_Source passage_:
Are you going to present any evidence to the contrary?

The Arabs intended to secure the area allocated for the Palestinian state, not to attack Israel.

"When Israel declared its independence in May 1948, it did so illegally. UN General Assembly resolutions are not legally binding. The partition was not law; it had no legal force. "

That's the first I've heard that Israel was an illegal creation. Which Palestinian publication did you find that in?


This is hardly a revelation. It's commonly brought up in discussions of the history of the conflict outside of the United States, where the media don't all hold to the doctrine of Israel Does No Wrong. I recommend the book Image and Reality of the Israel-Palestine Conflict by Norman Finkelstein. Finkelstein is a Jew, the son of Holocaust survivors. Or check out Arabs & Israel for Beginners by Ron David, also an American Jew.

" The Arab armies were outnumbered and outgunned."

OUTNUMBERED?!? or outgunned? Hardly.


Now you're really displaying your ignorance...

The myth of the 1948 war is that it was the Israeli David vs. the Arab Goliath. Because of declassified documents, we now know the reality is quite different.

_Information supplied_:

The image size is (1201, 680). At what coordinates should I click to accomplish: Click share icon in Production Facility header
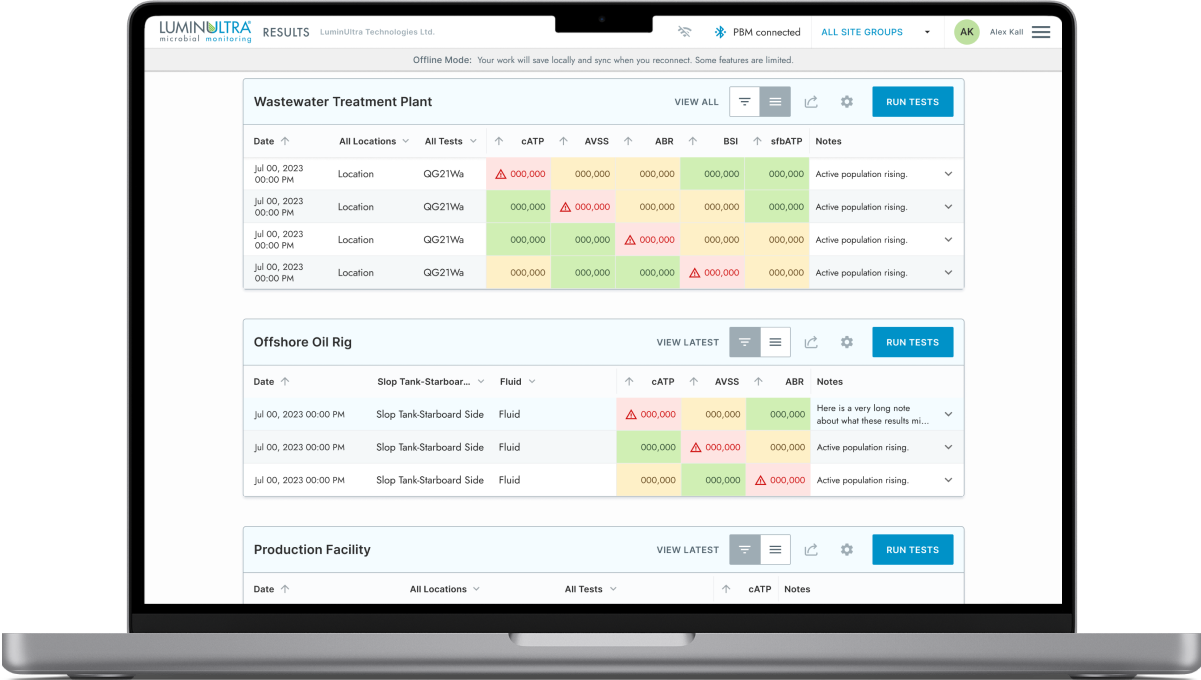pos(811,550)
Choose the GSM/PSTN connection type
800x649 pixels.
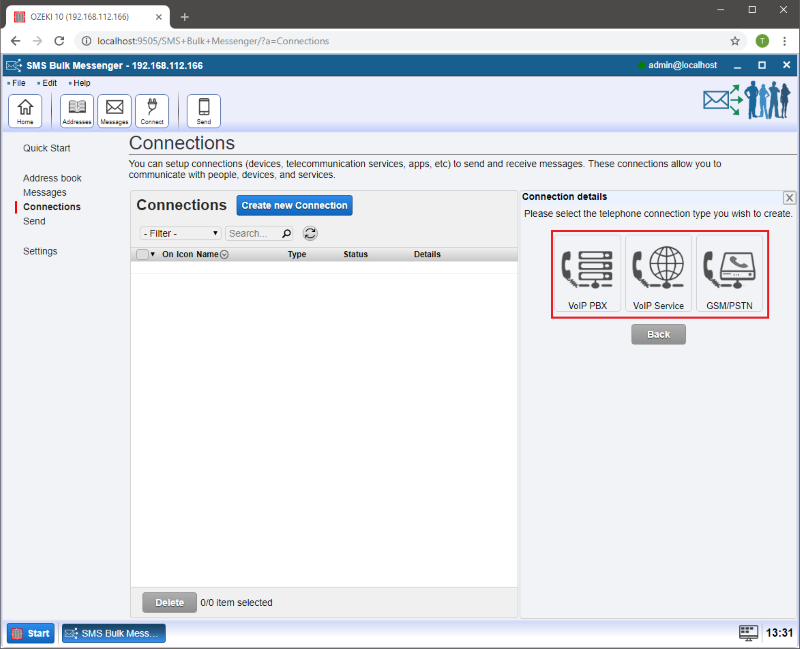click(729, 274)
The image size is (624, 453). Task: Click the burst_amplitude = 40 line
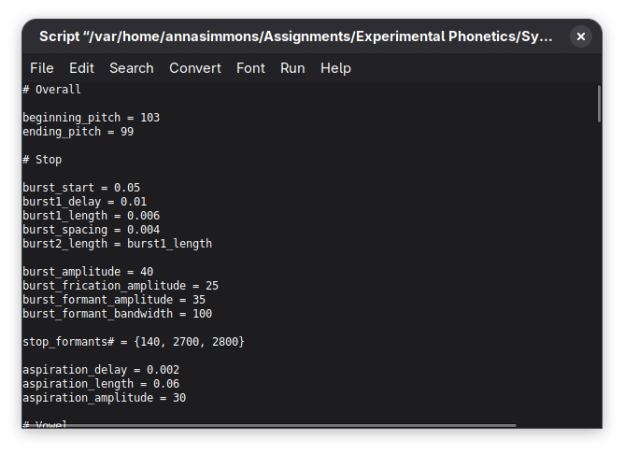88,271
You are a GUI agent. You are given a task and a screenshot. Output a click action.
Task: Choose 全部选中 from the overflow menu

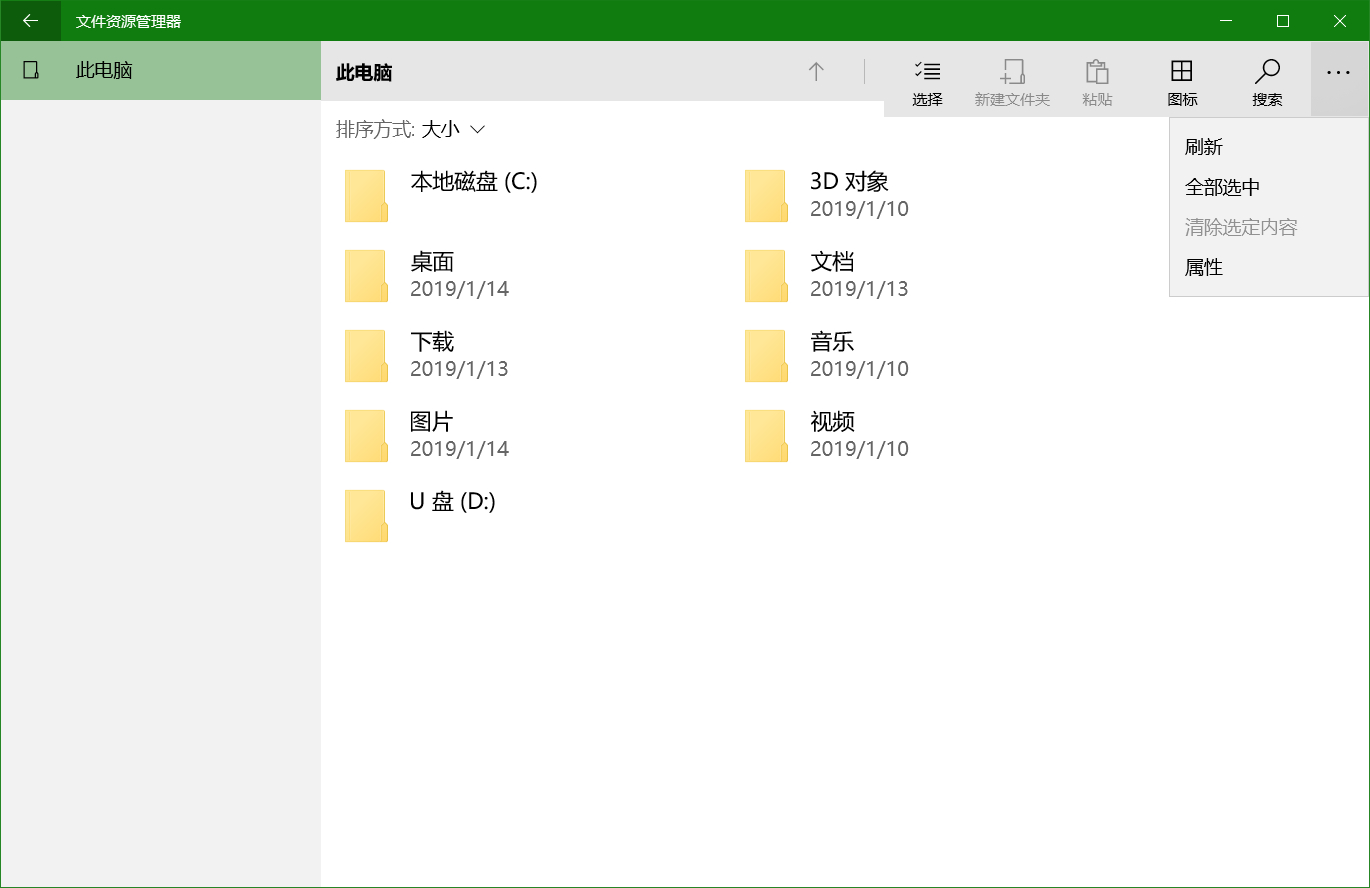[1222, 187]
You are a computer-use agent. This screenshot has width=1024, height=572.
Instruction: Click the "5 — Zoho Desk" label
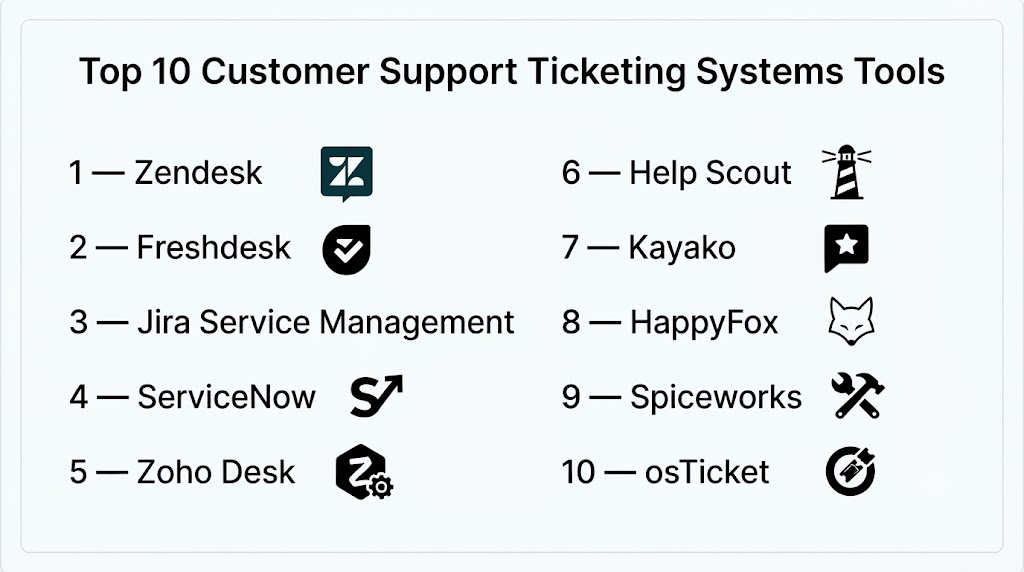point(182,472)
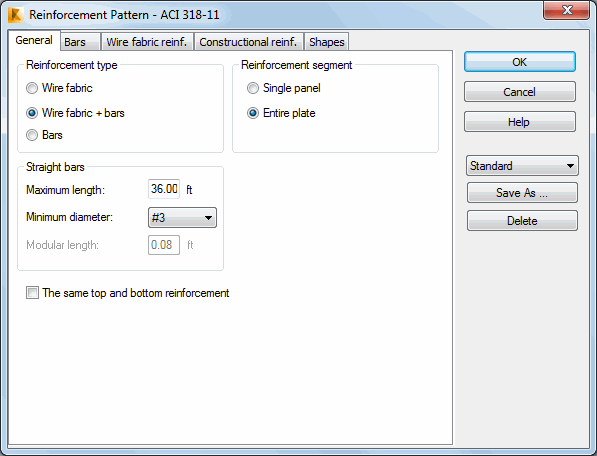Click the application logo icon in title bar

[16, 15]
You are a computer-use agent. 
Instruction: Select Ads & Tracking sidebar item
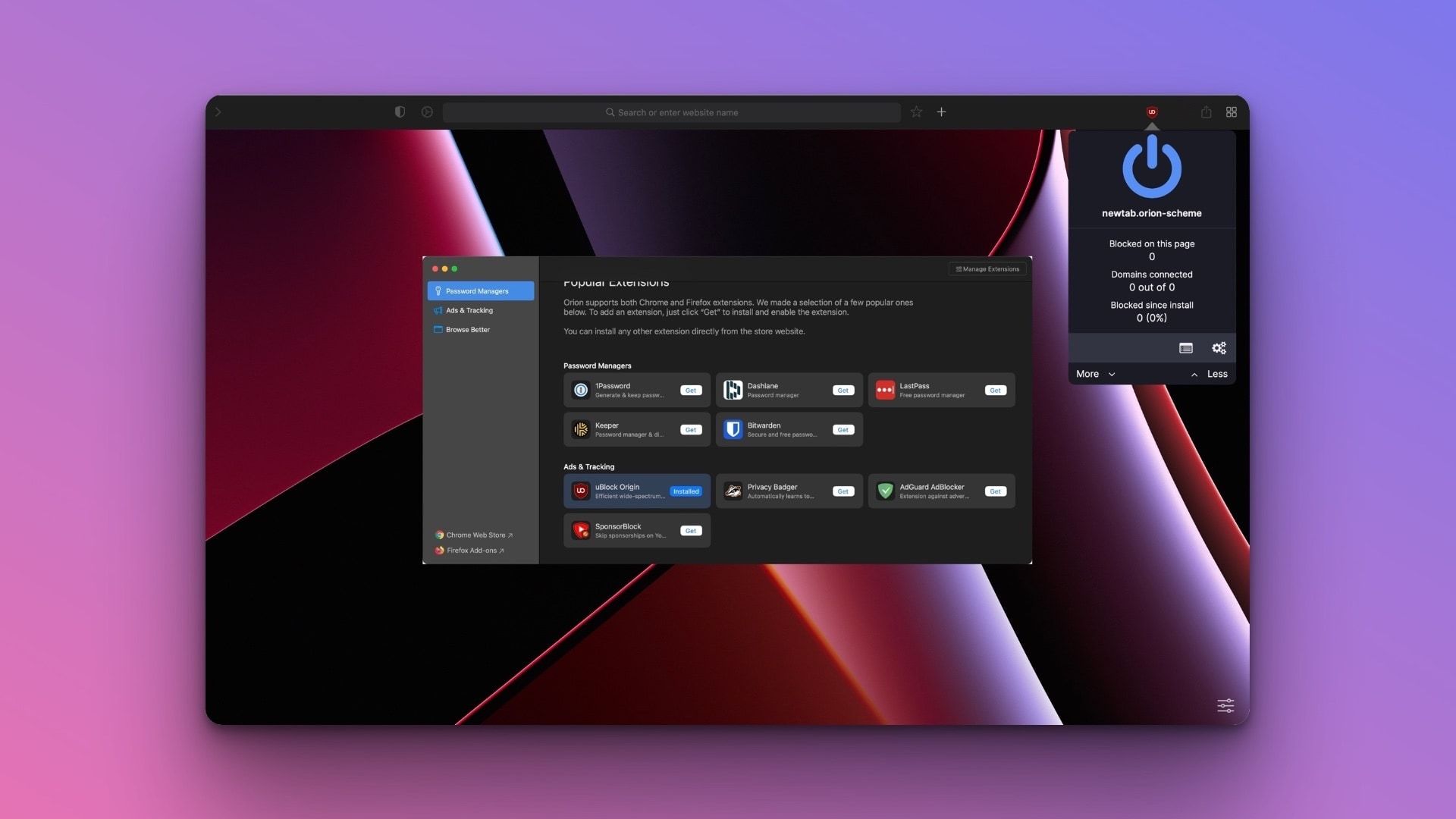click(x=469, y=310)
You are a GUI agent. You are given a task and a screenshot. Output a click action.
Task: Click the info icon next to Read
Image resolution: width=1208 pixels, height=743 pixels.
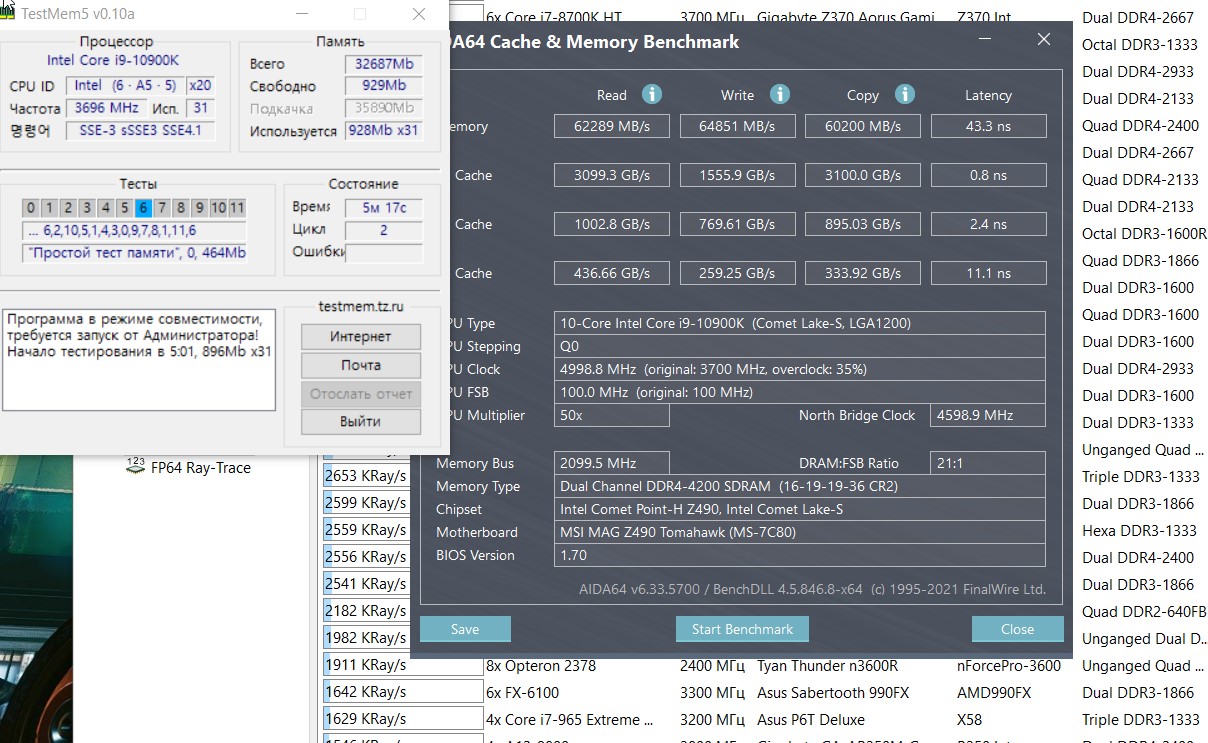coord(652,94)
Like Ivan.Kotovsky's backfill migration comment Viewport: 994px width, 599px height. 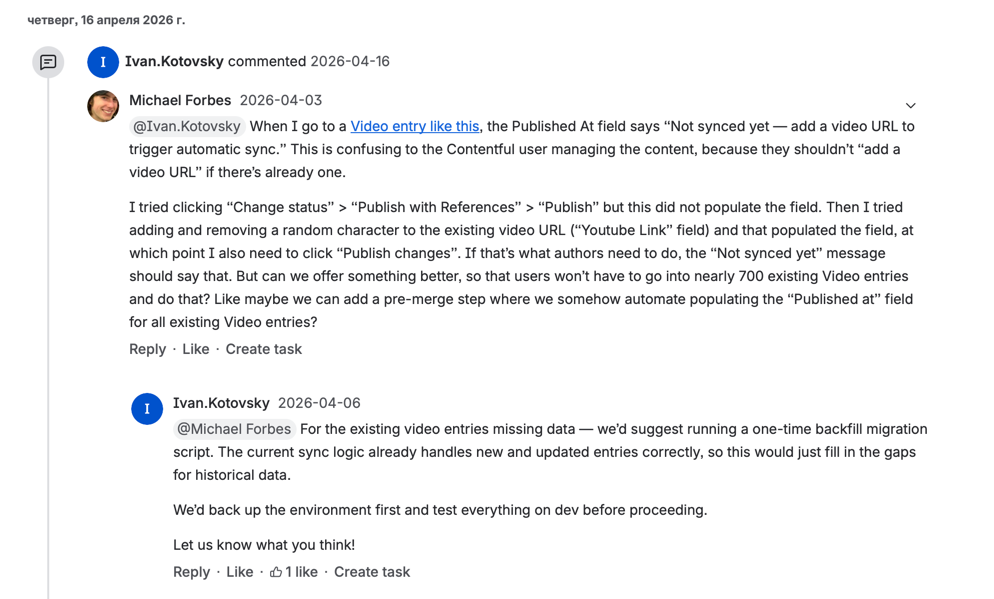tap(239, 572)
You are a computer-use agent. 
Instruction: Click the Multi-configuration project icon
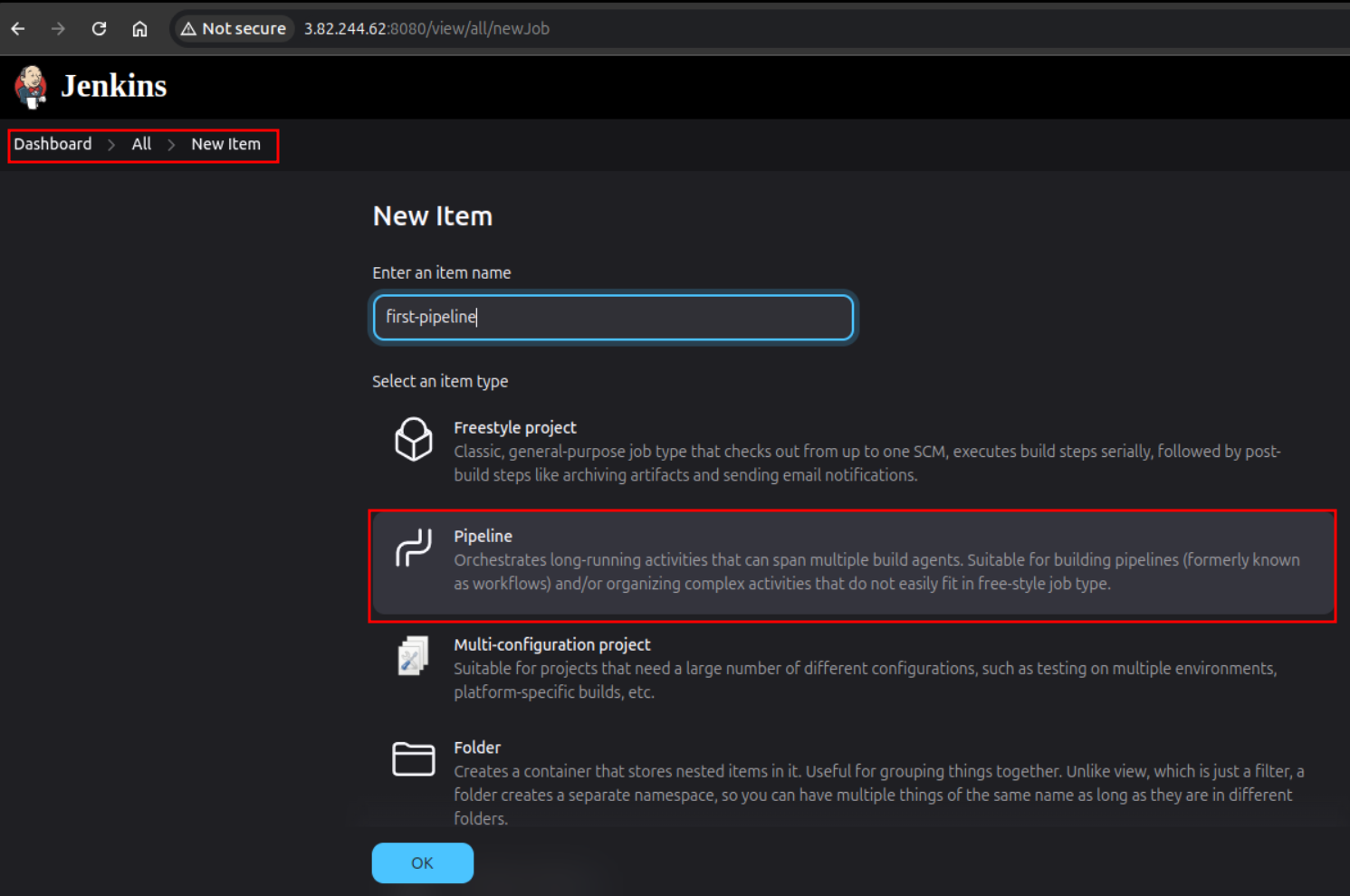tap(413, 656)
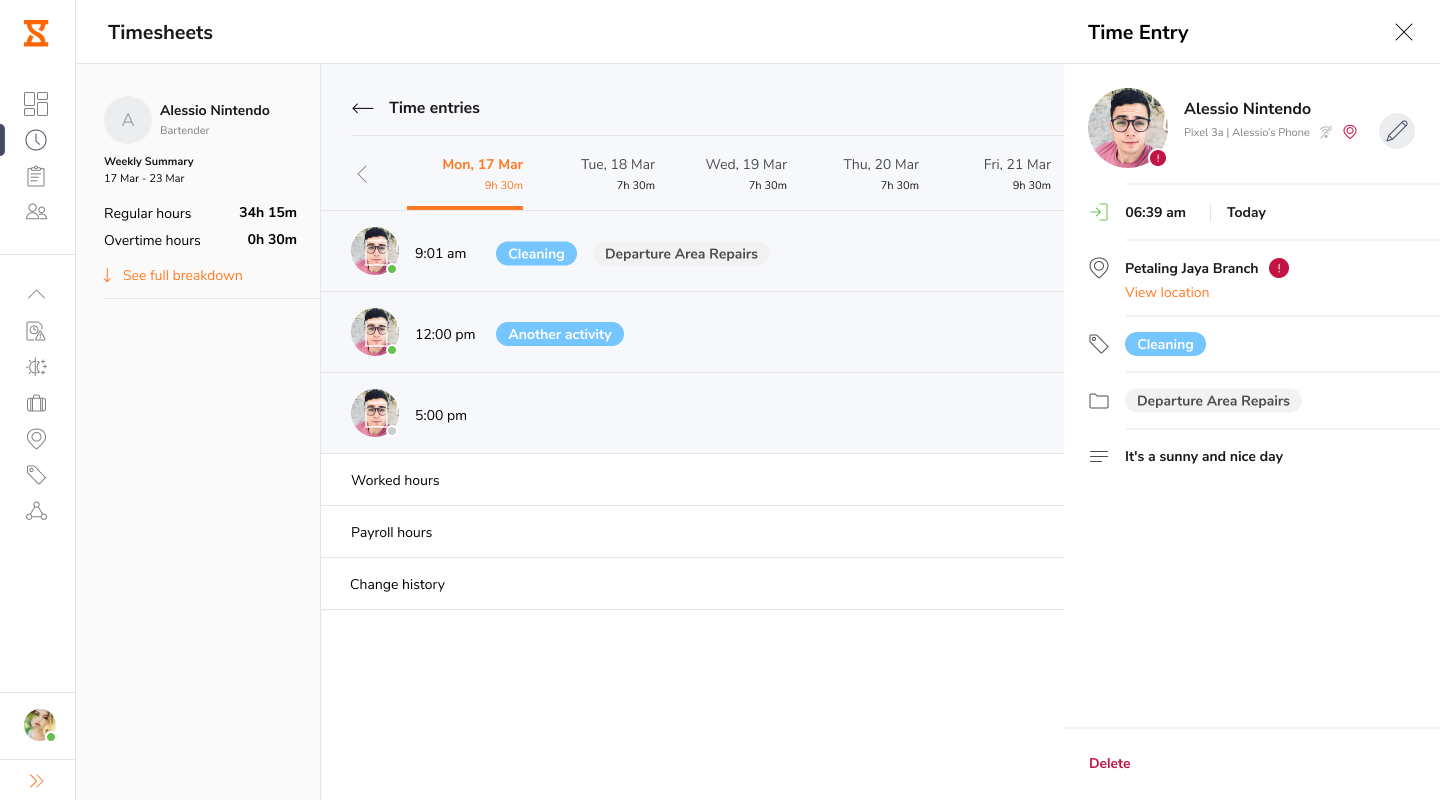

_Directions_: In the debate excerpt about Israel's founding, list every sentence of the quotation that begins "When Israel declared its independence in May 1948."

_Result of this task_:
1. When Israel declared its independence in May 1948, it did so illegally.
2. UN General Assembly resolutions are not legally binding.
3. The partition was not law; it had no legal force.